The data, which were presented at the 2025 EHA Congress, revealed that among 78 patients with RS-negative disease treated with imetelstat, 33%, 21%, and 13% of patients had red blood cell transfusion independence (RBC-TI) at 8 or more weeks, 24 or more weeks, and at least 1 year, respectively. Additionally, 56% of patients demonstrated high improvement–erythroid (HI-E) per the International Working Group (IWG) 2006 at any point; 55% of patients experienced transfusion reductions of 4 or more units per 8 weeks, and 24% saw a rise in hemoglobin by at least 1.5 g/dL per 8 weeks.

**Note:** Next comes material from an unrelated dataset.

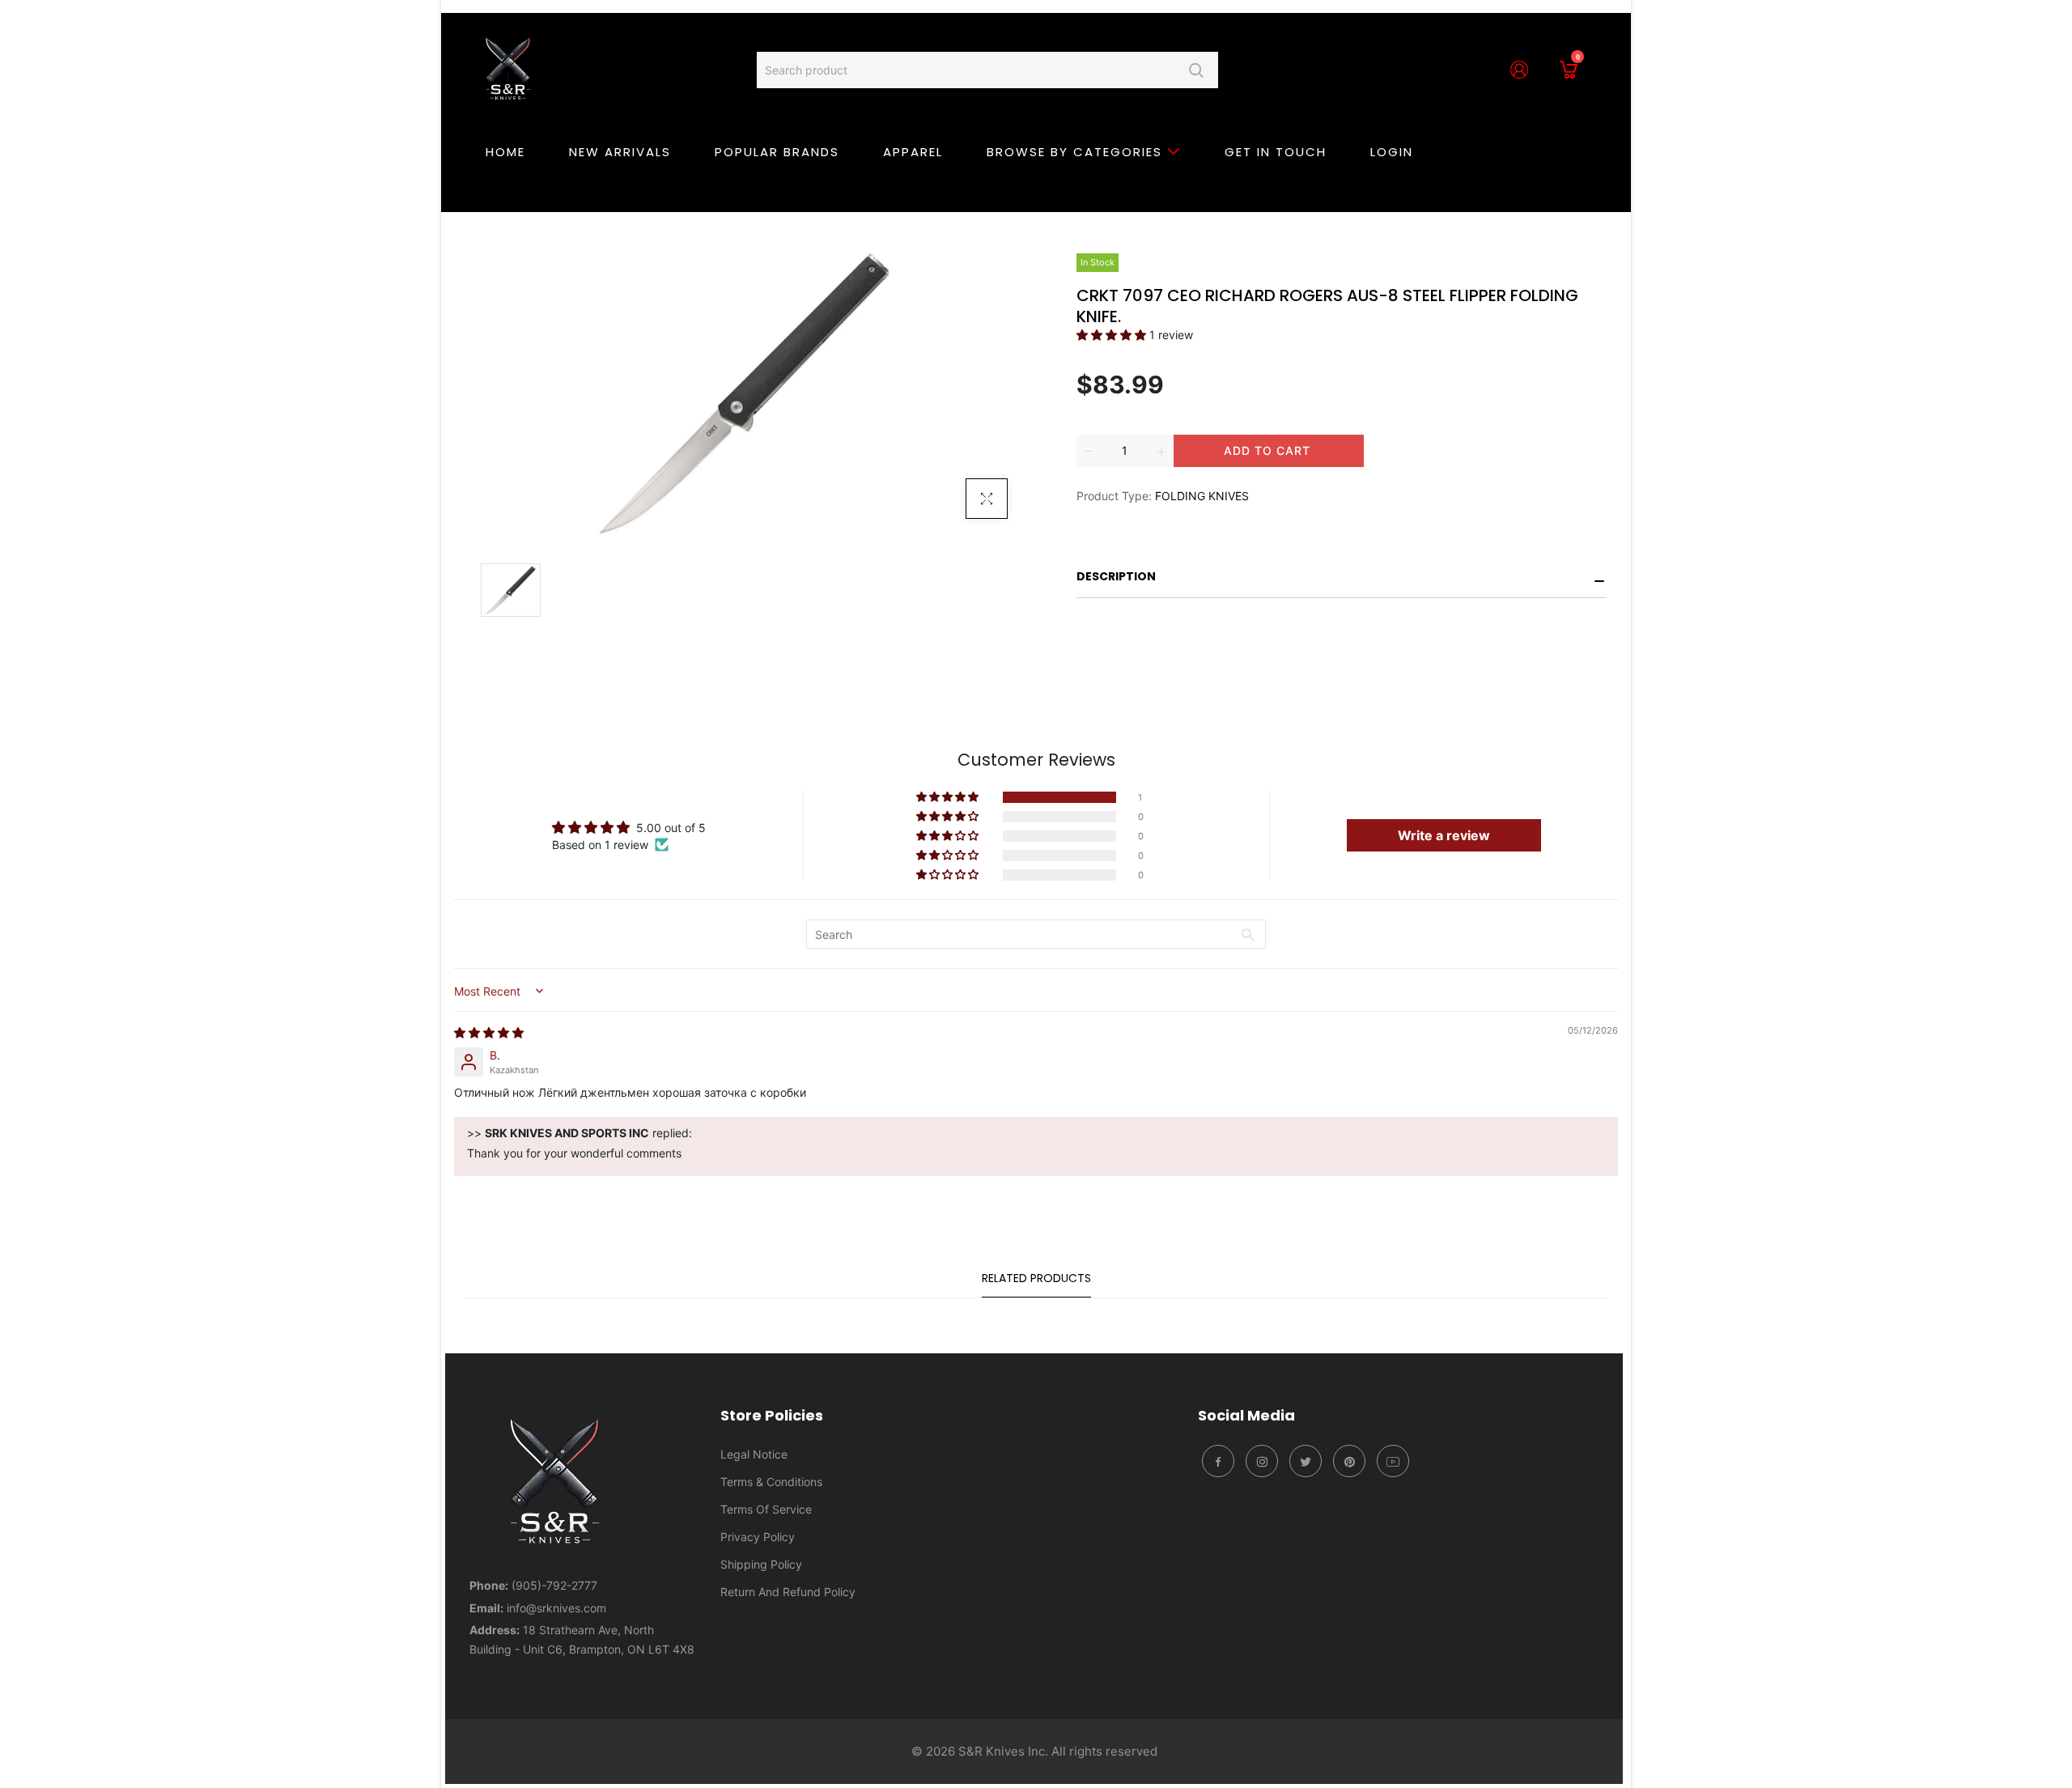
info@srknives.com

Additionally, in the overall population, 40% of patients experienced HI-E per the IWG 2018. Of note, this rate was 36% in patients with low transfusion burden (n = 11) and 40% in patients with high transfusion burden (n = 67).

“A rise in hemoglobin was observed in [patients with] RS-negative MDS who achieved RBC-TI with imetelstat,” lead study author Valeria Santini, MD, and colleagues wrote in a poster presentation of the data. “This analysis was limited by differing methodologies of the phase 2/3 and QT correction [QTc] substudy parts of [the] IMerge [study] and by the small number of patients in some subgroups.”

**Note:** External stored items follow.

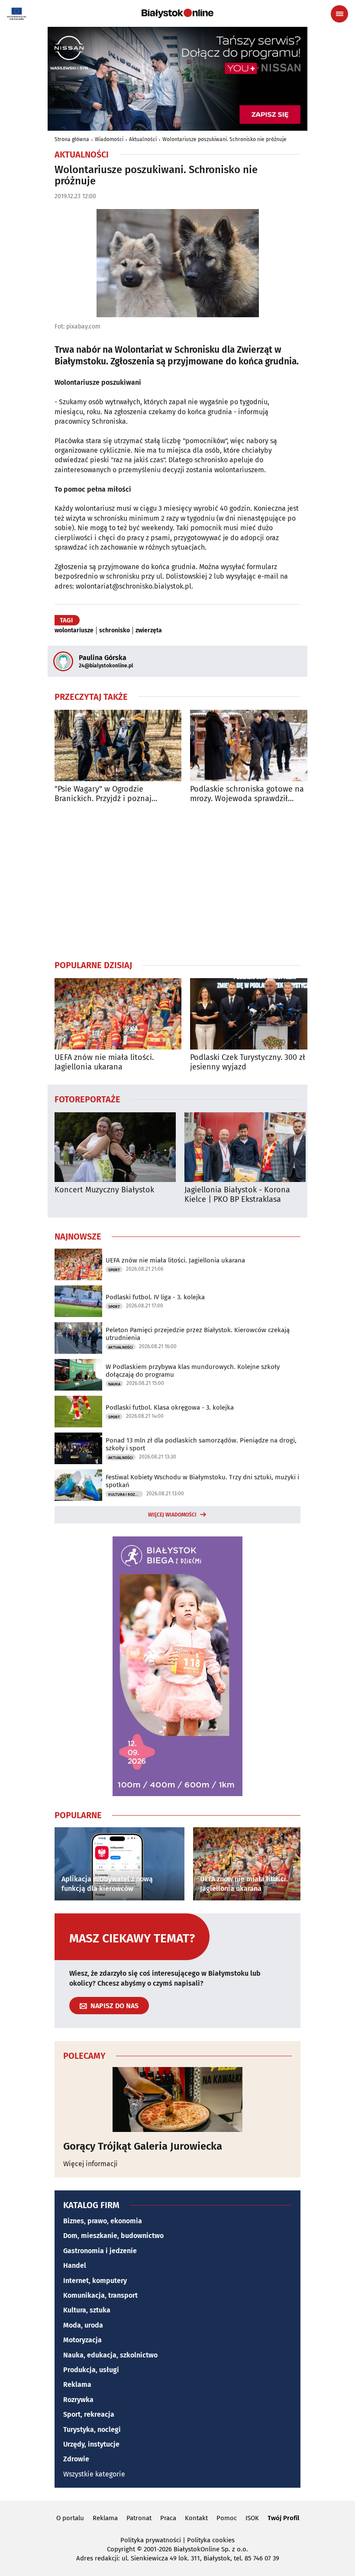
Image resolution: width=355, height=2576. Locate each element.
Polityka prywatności (150, 2540)
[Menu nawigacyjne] (339, 14)
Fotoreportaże (87, 1099)
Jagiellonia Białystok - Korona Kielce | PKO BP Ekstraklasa (237, 1194)
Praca (168, 2518)
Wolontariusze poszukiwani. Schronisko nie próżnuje (224, 139)
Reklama (77, 2384)
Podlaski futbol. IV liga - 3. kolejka (155, 1297)
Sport (114, 1270)
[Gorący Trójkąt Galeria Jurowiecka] (177, 2099)
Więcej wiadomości (172, 1515)
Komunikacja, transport (100, 2295)
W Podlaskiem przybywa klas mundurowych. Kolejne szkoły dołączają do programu (193, 1370)
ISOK (252, 2518)
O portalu (70, 2518)
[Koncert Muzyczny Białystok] (115, 1147)
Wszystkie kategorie (94, 2474)
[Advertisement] (177, 881)
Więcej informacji (90, 2164)
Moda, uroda (83, 2325)
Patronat (139, 2518)
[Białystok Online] (177, 13)
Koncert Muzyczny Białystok (104, 1190)
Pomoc (226, 2518)
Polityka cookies (211, 2540)
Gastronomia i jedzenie (100, 2251)
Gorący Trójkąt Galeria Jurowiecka (142, 2146)
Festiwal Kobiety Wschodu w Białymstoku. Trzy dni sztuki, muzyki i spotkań (202, 1481)
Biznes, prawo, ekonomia (102, 2221)
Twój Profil (283, 2518)
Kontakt (196, 2518)
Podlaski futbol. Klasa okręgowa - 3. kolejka (170, 1407)
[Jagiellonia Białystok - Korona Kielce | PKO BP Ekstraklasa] (245, 1147)
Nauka (114, 1384)
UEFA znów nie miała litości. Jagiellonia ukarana (104, 1062)
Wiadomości (109, 139)
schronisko (114, 631)
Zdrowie (76, 2459)
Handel (74, 2265)
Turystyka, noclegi (92, 2429)
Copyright (121, 2549)
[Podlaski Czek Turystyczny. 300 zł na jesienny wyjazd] (253, 1014)
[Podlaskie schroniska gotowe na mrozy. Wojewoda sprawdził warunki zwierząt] (253, 745)
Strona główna (72, 139)
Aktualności (143, 139)
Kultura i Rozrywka (125, 1494)
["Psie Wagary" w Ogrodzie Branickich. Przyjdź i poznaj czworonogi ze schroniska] (118, 745)
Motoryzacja (82, 2340)
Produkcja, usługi (91, 2370)
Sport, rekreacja (88, 2414)
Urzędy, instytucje (91, 2444)
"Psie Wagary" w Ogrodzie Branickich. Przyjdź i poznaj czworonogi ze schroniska (103, 794)
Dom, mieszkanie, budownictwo (113, 2235)
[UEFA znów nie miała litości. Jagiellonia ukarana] (118, 1014)
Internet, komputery (95, 2281)
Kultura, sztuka (86, 2310)
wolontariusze (74, 631)
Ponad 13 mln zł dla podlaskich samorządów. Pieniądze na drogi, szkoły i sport (201, 1444)
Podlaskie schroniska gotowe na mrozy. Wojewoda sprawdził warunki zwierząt (247, 794)
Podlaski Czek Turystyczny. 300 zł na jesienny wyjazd (253, 1062)
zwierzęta (149, 631)
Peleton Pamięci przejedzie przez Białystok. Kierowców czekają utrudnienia (198, 1334)
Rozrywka (78, 2400)
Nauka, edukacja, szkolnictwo (110, 2355)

Santini is an associate professor of hematology at the University of Florence in Italy.

Background and the Post Hoc Analysis Methodology

In June 2024, the FDA approved imetelstat for the treatment of adult patients with low- to intermediate-1–risk MDS and transfusion-dependent anemia, requiring 4 or more RBC units over 8 weeks, who were relapsed/refractory to or ineligible for ESAs.2 The regulatory decision was supported by data from the phase 3 IMerge study, which evaluated intravenous infusion of imetelstat at 7.5 mg/kg compared with placebo in 28-day treatment cycles until disease progression or unacceptable toxicity.1,2

The post hoc analysis included pooled patient populations from 3 parts of the IMerge study, including the phase 2 portion (single-arm, open-label), the phase 3 portion (double-blind, randomized 2:1), and the QTc substudy of the phase 3 portion (double-blind, randomized 2:1).

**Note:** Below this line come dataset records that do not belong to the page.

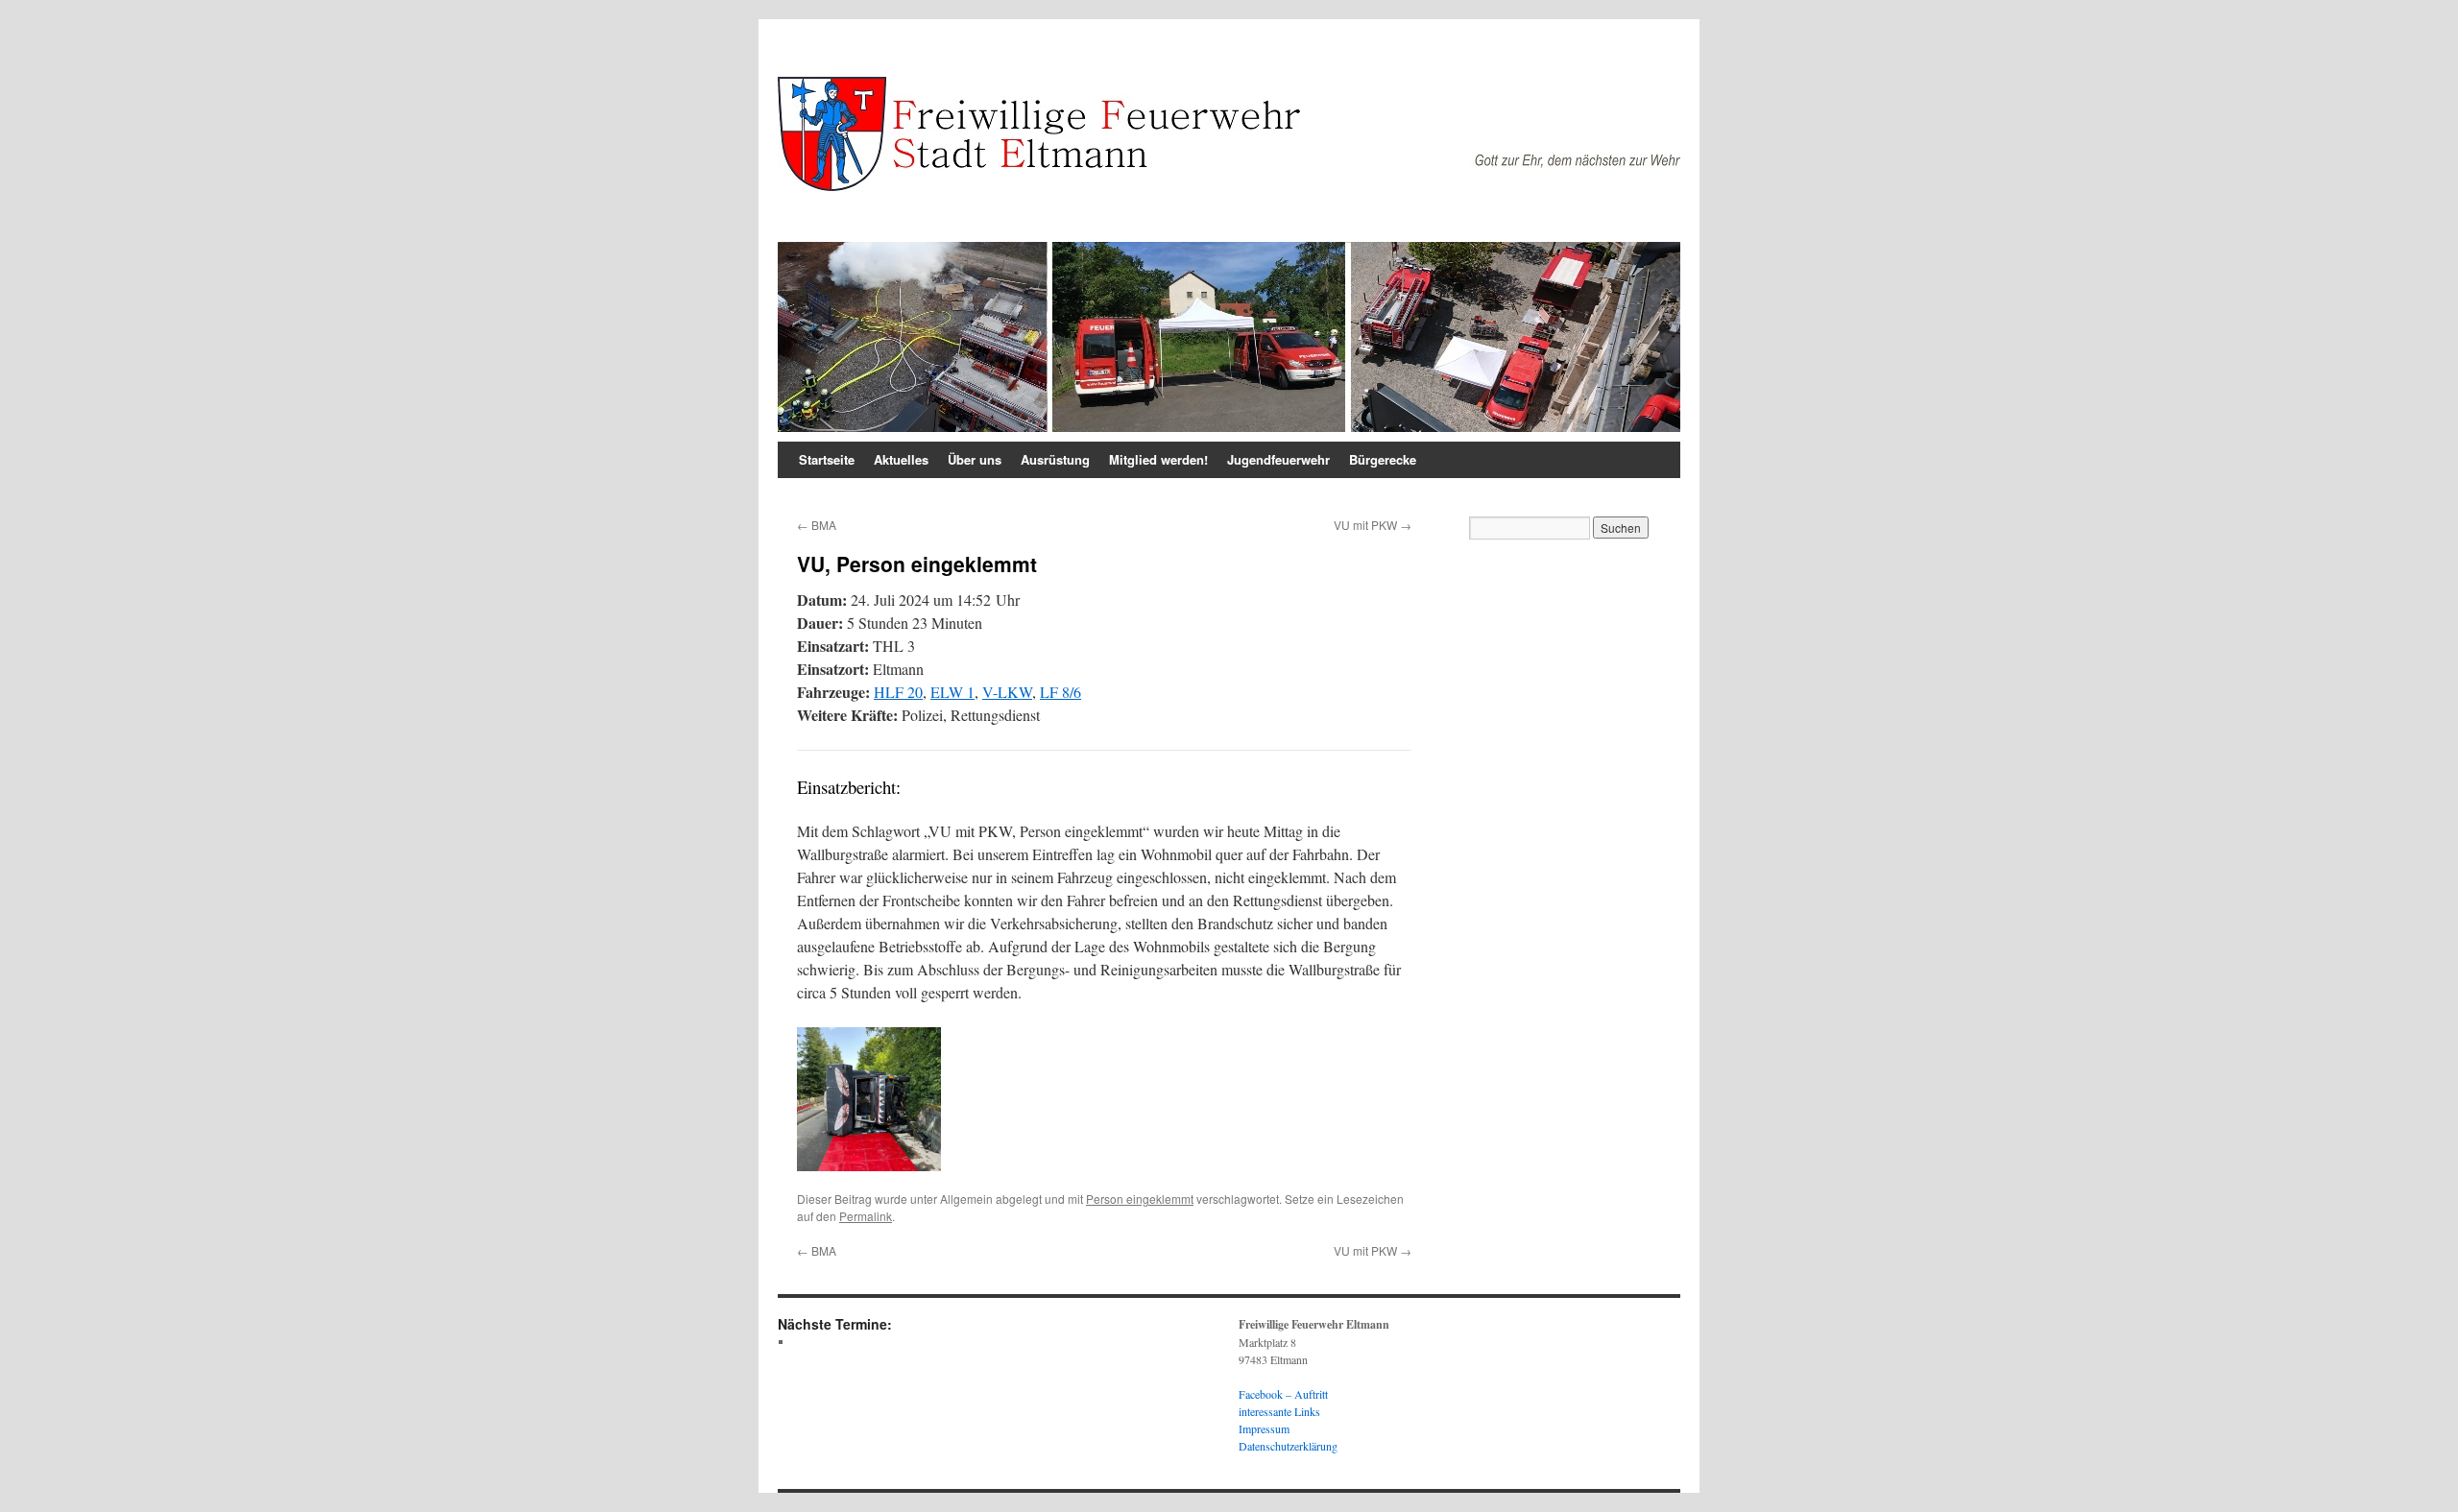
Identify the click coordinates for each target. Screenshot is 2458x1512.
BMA (816, 524)
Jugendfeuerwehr (1278, 459)
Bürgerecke (1382, 459)
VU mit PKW (1372, 524)
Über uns (974, 459)
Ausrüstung (1055, 459)
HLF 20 (898, 692)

Specifically, the phase 2 portion included all patients treated with imetelstat (n = 57); these patients had International Prognostic Scoring System (IPSS) low- or intermediate-1–risk MDS, were relapsed/refractory to ESA or erythropoietin (EPO) at 500 mU/mL or greater, were transfusion dependent (≥4 RBC units/8 weeks over 16-week prestudy period), and were allowed to have 5q deletions and prior lenalidomide (Revlimid) and a hypomethylating agent (HMA). Furthermore, the intention-to-treat population (ITT; n = 118) from the phase 3 portion of the IMerge study included patients with IPSS low- or intermediate-1–risk MDS who were relapsed/refractory to ESAs or EPO at 500 mU/mL or greater, transfusion dependent (≥4 RBC U/8 weeks over 16-week prestudy period), and without 5q deletions and no prior lenalidomide and HMA use. The QTc substudy (n = 35) differed from that of the phase 3 portion of the study, in which patients with 5q deletions were included, prior lenalidomide and HMA use was permitted, and patients had the option to cross over from placebo to imetelstat (n = 16) after 2 cycles at investigator discretion.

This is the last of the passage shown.